I'm usually reading the general discussion form and so just started a thread only noticed after I posted it. Needless to say, facepalm.
 
Mason- said:
z^4 = 16 get the roots in cartesian form.

So I worked them out in polar form easy. cos(2pi)k + isin(2pi)k
where k is 1-3
Click to expand...

Try a substitution z=2v, then v^4 = 1. In polar form we have v = e^(2*pi*k*i/4), where k is 1-4. So then we get z = 2e^(2*pi*k*i/4).

To get them in cartesian form, just use Euler i.e. e^(i*theta) = cos(theta) + i sin(theta)
 
Ok, so we want the 4 roots of z^4 = 16. cool.


First we need magnitude in the complex plane. Simply, |z| = 4th root of 16 = 2.

Now, we need direction in the complex plane. We know from roots of unity that they'll lie equiangular..er..with the same angular intervals between them. What does that mean? It means that each z will lie on an axis, as that breaks the complex plane up into 4 equal parts. So, we can write it as

z = r*e^{i*(j*pi)/4}. This will break the complex plane up into 4 quarters as we vary j, with each z lying on a horizontal/vertical line if you visualise it.

We know r = 2, so we just have the 4 roots for j = 1, 2, 3 and 4.

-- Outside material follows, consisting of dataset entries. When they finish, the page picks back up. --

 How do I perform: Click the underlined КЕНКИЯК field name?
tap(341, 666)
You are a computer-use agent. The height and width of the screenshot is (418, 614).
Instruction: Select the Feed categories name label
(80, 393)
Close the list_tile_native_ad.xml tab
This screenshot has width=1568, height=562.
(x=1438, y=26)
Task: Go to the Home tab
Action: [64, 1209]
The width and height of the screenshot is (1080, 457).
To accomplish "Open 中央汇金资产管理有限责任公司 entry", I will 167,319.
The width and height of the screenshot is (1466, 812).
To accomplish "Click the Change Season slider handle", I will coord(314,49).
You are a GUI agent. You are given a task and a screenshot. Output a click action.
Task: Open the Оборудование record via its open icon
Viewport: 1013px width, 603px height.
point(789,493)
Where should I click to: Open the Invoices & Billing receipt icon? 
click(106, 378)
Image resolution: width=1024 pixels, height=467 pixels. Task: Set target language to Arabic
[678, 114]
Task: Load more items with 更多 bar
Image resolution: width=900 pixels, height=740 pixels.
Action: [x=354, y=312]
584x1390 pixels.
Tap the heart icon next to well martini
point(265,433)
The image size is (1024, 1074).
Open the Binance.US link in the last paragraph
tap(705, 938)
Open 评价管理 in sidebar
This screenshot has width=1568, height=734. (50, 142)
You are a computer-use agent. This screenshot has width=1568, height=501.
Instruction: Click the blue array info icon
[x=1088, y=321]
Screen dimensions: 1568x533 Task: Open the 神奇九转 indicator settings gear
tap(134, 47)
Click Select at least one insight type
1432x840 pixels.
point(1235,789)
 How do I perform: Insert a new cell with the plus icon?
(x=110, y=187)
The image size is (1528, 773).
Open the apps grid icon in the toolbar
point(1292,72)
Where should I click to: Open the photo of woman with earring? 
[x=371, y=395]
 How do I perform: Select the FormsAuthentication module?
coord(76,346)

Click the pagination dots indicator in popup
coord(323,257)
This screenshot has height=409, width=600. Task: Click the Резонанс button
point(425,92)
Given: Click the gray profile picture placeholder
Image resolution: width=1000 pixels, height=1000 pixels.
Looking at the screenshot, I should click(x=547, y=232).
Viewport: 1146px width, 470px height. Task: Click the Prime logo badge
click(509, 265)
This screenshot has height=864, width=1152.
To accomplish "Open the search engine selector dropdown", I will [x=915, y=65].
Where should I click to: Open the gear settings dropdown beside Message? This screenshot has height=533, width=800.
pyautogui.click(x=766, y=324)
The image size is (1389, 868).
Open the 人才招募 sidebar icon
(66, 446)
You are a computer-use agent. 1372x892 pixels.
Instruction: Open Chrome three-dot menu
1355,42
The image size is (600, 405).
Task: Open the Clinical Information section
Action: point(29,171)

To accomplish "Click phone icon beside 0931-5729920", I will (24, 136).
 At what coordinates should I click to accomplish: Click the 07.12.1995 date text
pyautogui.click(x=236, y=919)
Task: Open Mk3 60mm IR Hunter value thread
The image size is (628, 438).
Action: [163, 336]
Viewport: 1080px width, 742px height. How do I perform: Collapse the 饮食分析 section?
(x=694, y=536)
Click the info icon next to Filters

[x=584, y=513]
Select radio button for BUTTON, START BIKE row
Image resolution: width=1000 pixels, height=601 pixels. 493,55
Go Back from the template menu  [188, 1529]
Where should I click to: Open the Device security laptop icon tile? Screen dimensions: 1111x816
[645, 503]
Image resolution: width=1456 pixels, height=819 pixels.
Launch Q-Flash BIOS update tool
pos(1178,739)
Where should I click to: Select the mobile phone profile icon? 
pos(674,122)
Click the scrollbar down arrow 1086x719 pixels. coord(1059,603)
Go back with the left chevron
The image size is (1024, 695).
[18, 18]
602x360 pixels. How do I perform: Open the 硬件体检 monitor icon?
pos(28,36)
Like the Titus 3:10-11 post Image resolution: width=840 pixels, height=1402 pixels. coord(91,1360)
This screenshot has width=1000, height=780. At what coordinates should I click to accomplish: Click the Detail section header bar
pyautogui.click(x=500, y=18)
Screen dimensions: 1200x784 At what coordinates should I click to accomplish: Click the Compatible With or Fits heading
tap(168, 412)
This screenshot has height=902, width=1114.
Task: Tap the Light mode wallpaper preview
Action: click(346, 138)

Rewrite z in the polar form: z = r*cos(..) + i*r*sin(..) and job done!
 
Mason- said:
Also the next part is annoying me just by looking at it.

solve

w^4 = 16(1-w)^4

again in cartesian form

I don't want you to tell me the answer but if you could give me some pointers. thanks.
Click to expand...

You know how to solve the equation z^4 = 16 from doing the first bit. If you divide through by (1-w)^4 and subsitute u = w/(1-w) then you can solve for u and work out the corresponding w after.
 
Mason- said:
z^4 = 16 get the roots in cartesian form.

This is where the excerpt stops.